The intention of those tests was to measure the ability of the component to dispatch for processing as many records as possible. The scenarios of the tests were:
- Single thread.
- 2 concurrent consumers
- 5 concurrent consumers
- 10 concurrent consumers
- 25 concurrent consumers
- 50 concurrent consumers
- 100 concurrent consumers
The tests were run on an IBM 8335 GTH server with 2 Power 9 CPUs with 16 cores (4 SMT) each, with a total of 128 threads. The JVM used was OpenJDK version 11.0.12+7-LTS running on RHEL 8. No additional configuration was applied to Camel, the OS, the JVM or Kafka itself, because the intention of the test was to compare two different versions of the component on an out-of-the-box configuration (i.e.: instead of tuning it for maximum performance).
We used Kafka’s own producer performance test client to generate the load on the Kafka instance. On the consumer end, we implemented a simple mock consumer to compute the metrics and save the results. This mock consumer, with details about how to reproduce the test are also available.
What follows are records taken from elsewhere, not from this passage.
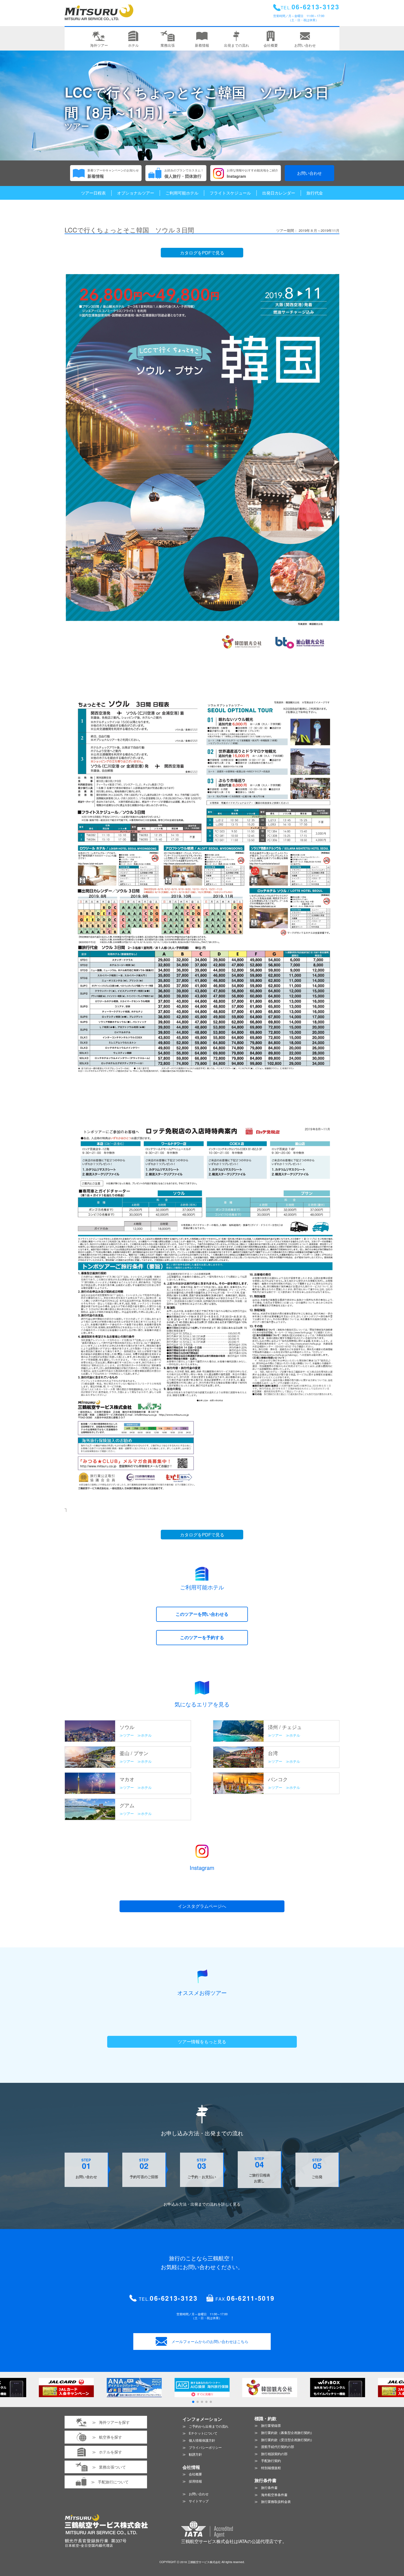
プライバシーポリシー (205, 2447)
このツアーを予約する (202, 1637)
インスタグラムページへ (202, 1906)
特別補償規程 (271, 2467)
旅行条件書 (269, 2487)
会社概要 (195, 2474)
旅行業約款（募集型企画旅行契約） (287, 2432)
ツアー (128, 1735)
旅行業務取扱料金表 (276, 2501)
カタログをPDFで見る (202, 252)
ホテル (146, 1735)
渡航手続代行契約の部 (277, 2446)
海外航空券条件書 (274, 2494)
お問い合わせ (309, 173)
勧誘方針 (195, 2454)
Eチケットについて (203, 2433)
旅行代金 (314, 193)
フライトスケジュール (230, 193)
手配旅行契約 (271, 2460)
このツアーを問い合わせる (202, 1614)
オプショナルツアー (135, 193)
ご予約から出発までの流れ (208, 2426)
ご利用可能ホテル (181, 193)
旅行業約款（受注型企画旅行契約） (287, 2439)
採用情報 (195, 2481)
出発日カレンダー (278, 193)
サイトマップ (199, 2501)
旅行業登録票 (271, 2425)
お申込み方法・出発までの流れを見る (202, 2204)
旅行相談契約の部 (274, 2453)
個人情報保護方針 (202, 2440)
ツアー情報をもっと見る (202, 2041)
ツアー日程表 (93, 193)
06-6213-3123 (174, 2298)
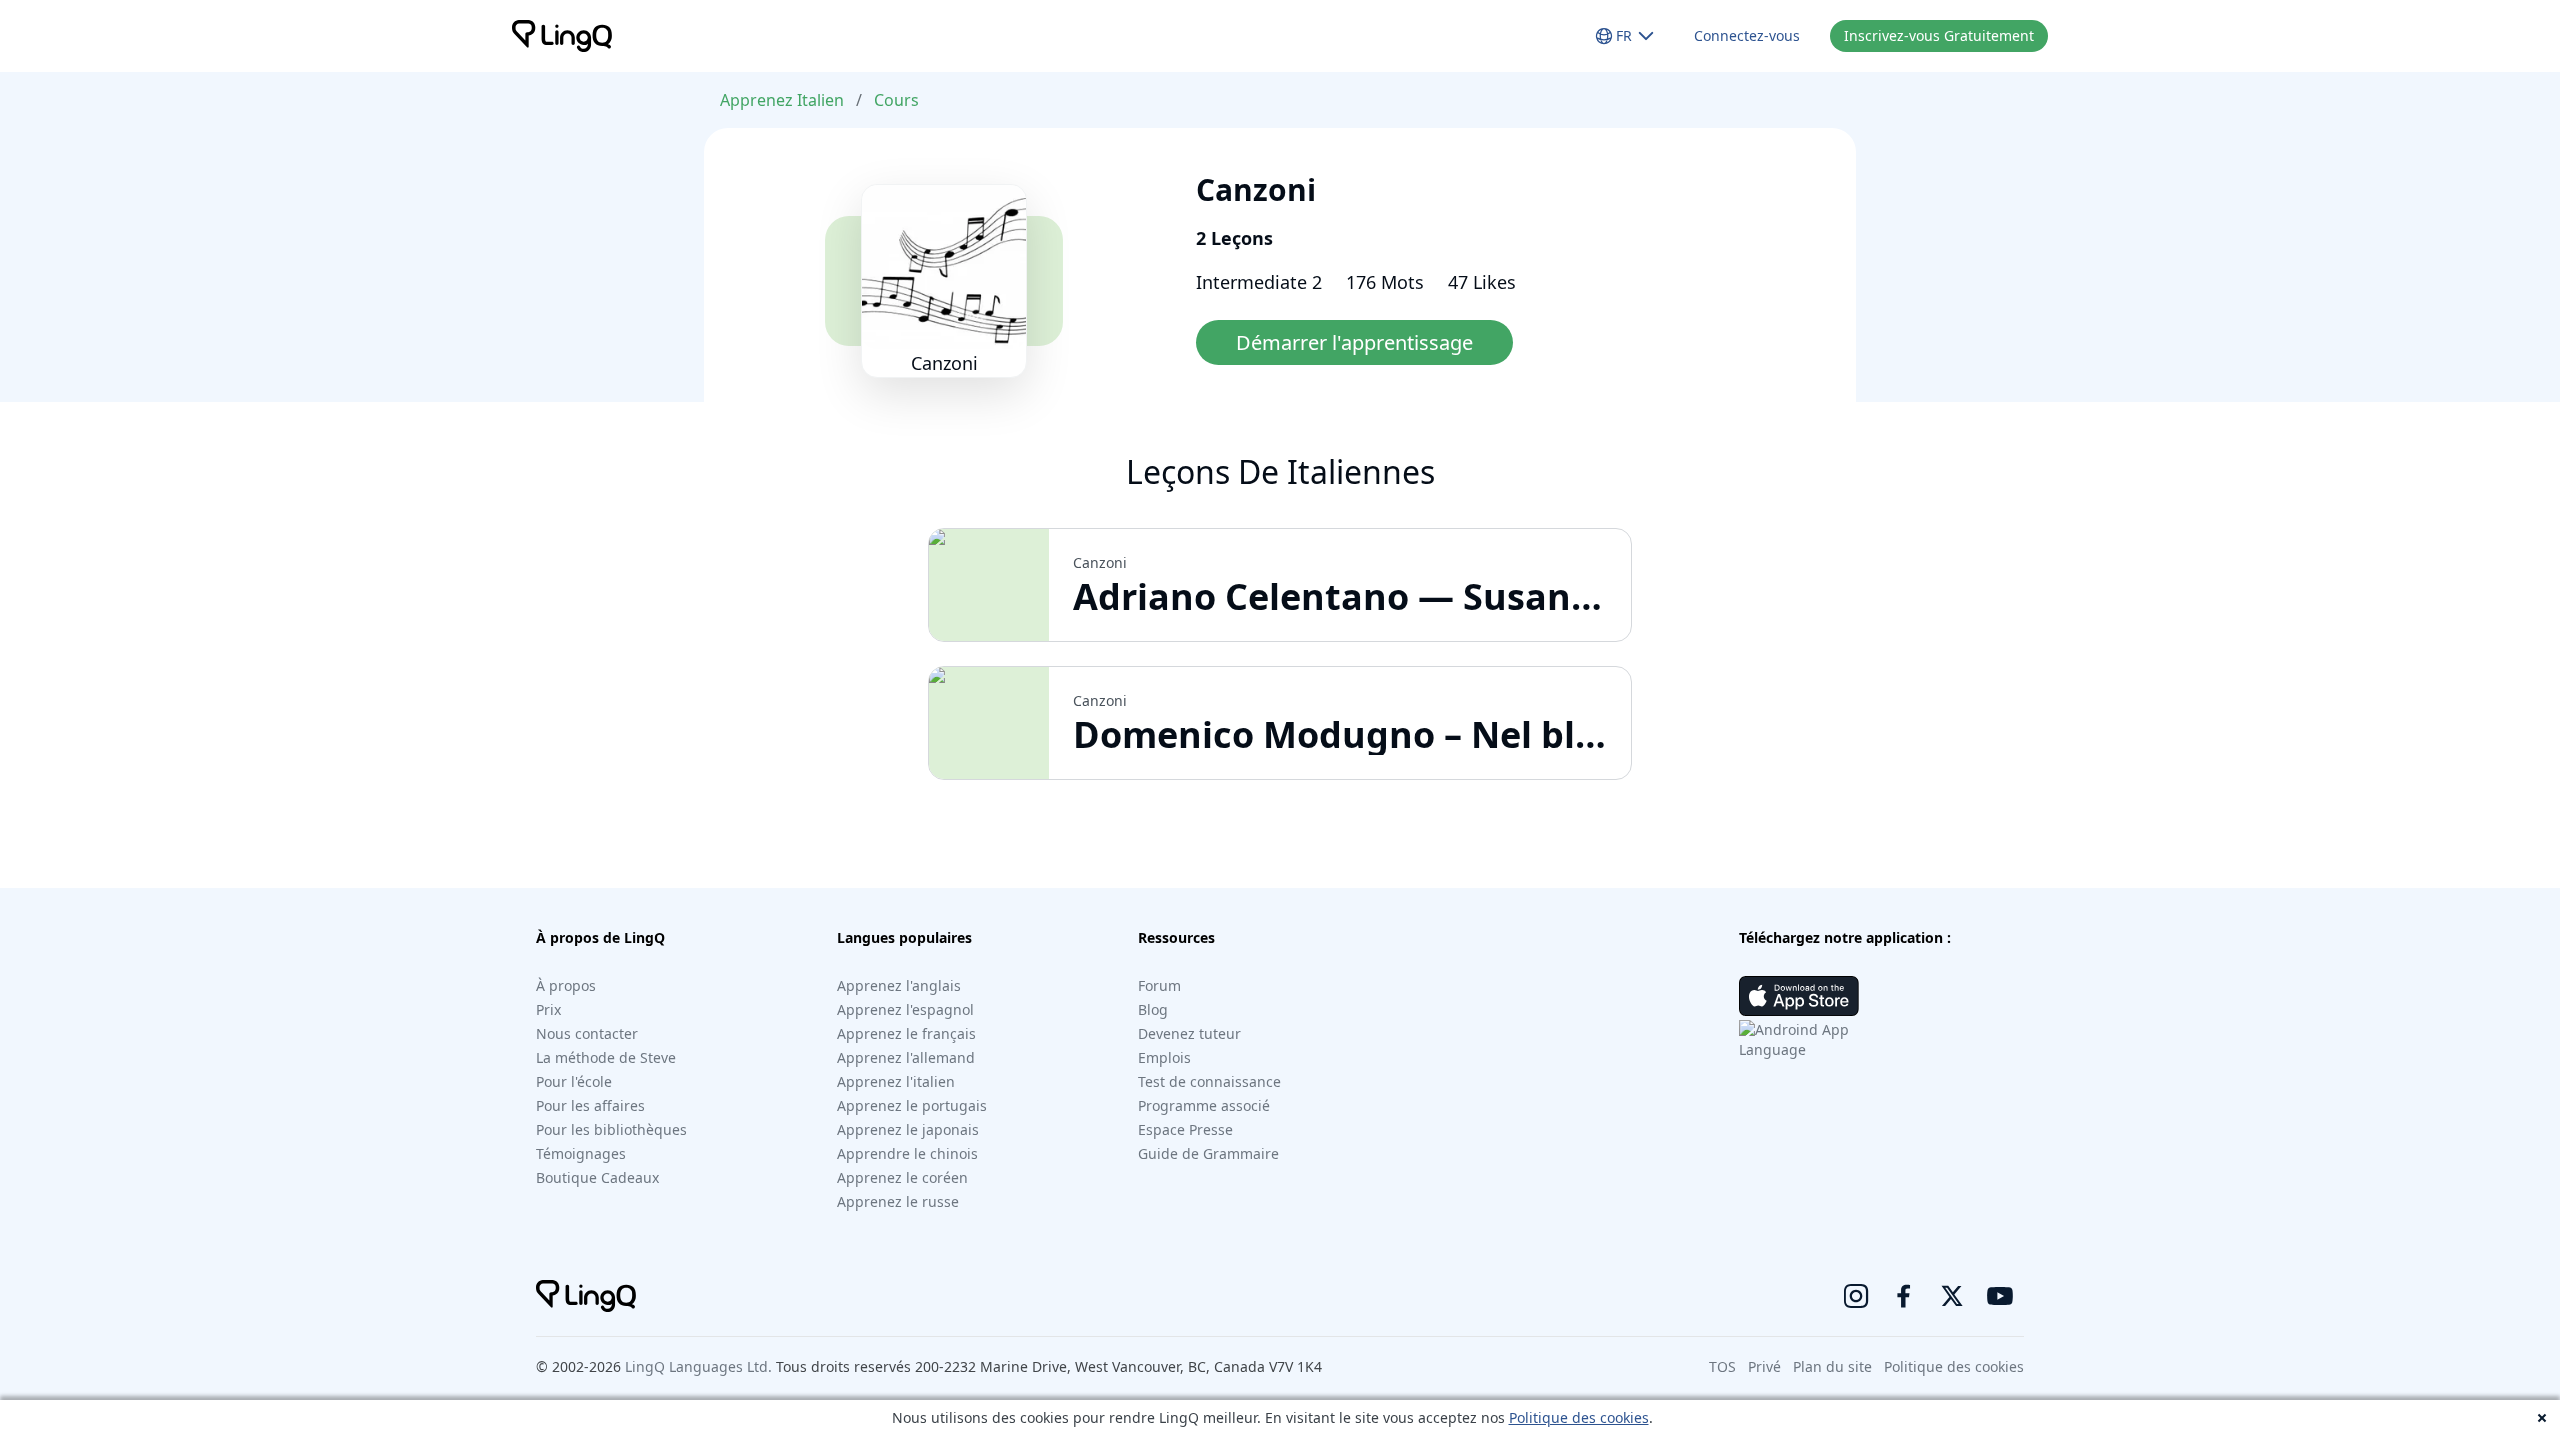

The tests, which used the default configuration for the component, indicate that the performance of the component for highly concurrent scenarios was greater than 17% (sometimes far exceeding that) in our environment. For scenarios with low to none concurrency, the results were mostly within the 5% margin. Although the new component did perform better by a small percent on most of the time, at such a small difference it’s certainly within the margin of error.
Even though we cannot blindly assume that the performance of the component would remain the same in every single scenario - it is, after all, important to test on your specific use case - this seems to indicate that the performance did not suffer from the changes.
A lot of care is taken when refactoring the code. Some new tests were introduced and a few tests that have been disabled in the past, have been fixed and re-enabled. Nonetheless, as usual with any large refactoring, it is possible that new issues have been introduced. As such, we kindly ask the community to report those issues on our bug tracker so that we can continue to harden the code. As usual, additional suggestions and improvements are welcome.